Words by Grace Hussain
Nigerian activists are mobilizing to stop the construction of six slaughterhouses planned by JBS, the world’s largest meat processing company. In late 2024, the multinational corporation signed a memorandum of understanding (MOU) with the Nigerian government to invest in the facilities, citing efforts to address food insecurity in the country. If built, these would be the first JBS processing plants in Africa.
The decision has drawn criticism from environmental advocates, including Mariann Bassey-Olsson, who leads the nonprofit Environmental Rights Action, the Nigerian chapter of Friends of the Earth. She argues that the slaughterhouses are at odds with what’s best for Nigerians, and the social and environmental impacts of the proposed operations are alarming. “It’s a whole lot of issues for us that we are still grappling with,” she tells Sentient. “We don’t have the answers. We don’t know what these people are doing.”
The agreement highlights a growing imbalance in the global food system. New research published in September 2025 reveals that although the Global South — emerging and developing countries — produces an increasing share of the world’s food, most of the food and profits flow to the Global North. In 1995, the Global South produced 50% of the world’s food, but by 2020 was producing 80%, the study found.

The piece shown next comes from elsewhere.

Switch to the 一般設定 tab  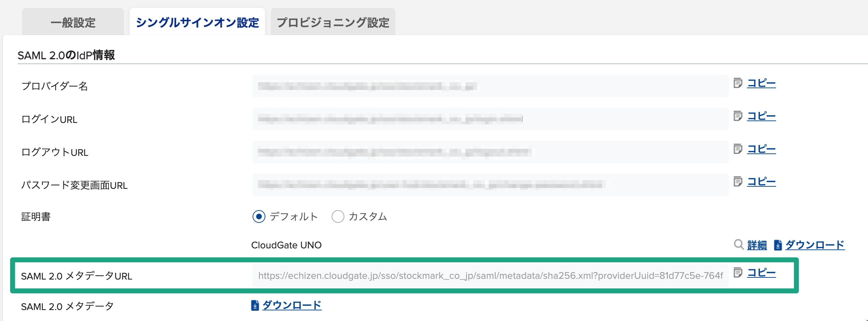pyautogui.click(x=73, y=23)
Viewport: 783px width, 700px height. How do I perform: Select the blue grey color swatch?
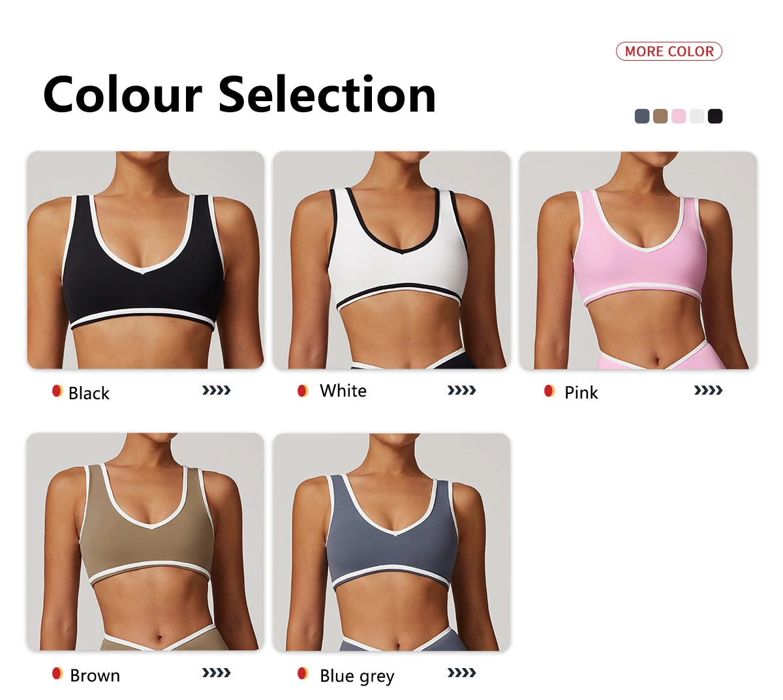coord(642,116)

“Countries like India and China and the rest of the Global South, Africa,” says Meghna Goyal, the lead author on the new study, “earn very little income from these sectors, even though they produce a majority of the world’s agriculture.”
JBS is a Brazilian-founded multinational meat-processing corporation. Of the six processing plants planned for Nigeria, three will be for poultry, two for beef and one for pork.
JBS has been criticized repeatedly for its environmental and social impacts. Despite the company’s pledge to produce deforestation-free beef, a recent investigation by the Greenpeace publication Unearthed reports that ranchers in Brazil say the goal is impossible to accomplish. Since announcing the pledge, the meat producer has been linked to sourcing cattle from a Brazilian farm penalized for the illegal deforestation of the Amazon rainforest — a major driver of global climate change.
In addition to its environmental impacts, JBS has faced scrutiny over the treatment of its slaughterhouse workers. Despite the relatively high pay, workers report dehumanizing and mentally taxing work.
“JBS could be different, but there’s every chance that it’s really about the same thing,” Joyce Brown, Director of Programmes for Health of Mother Earth Foundation, a nonprofit focused on food sovereignty in Nigeria, tells Sentient. “The community suffers the impact from, you know, environmental pollution, the uptake of land, and every other impact it will feel.”
Brown is hesitant to believe the company’s claims that the food produced will be kept within communities instead of being exported.
Bassey-Olsson’s concerns go beyond Nigeria. She worries that if the processing plants are constructed in Nigeria, JBS will broaden its expansion to other countries in Africa. “Nigeria is considered like a big brother in the subregion with 200 million people,” she says. “They did their homework and know that if Nigeria is on board, it will be easy to go into the subregions.”
In Sub-Saharan Africa, Nigeria has the second-largest economy after South Africa, and it has the largest population, outpacing Ethiopia by 100 million people.
“If you have Nigeria, you have like a critical mass of Africa,” says Bassey-Olsson.
JBS did not respond to a request for comment from Sentient on the advocates’ concerns.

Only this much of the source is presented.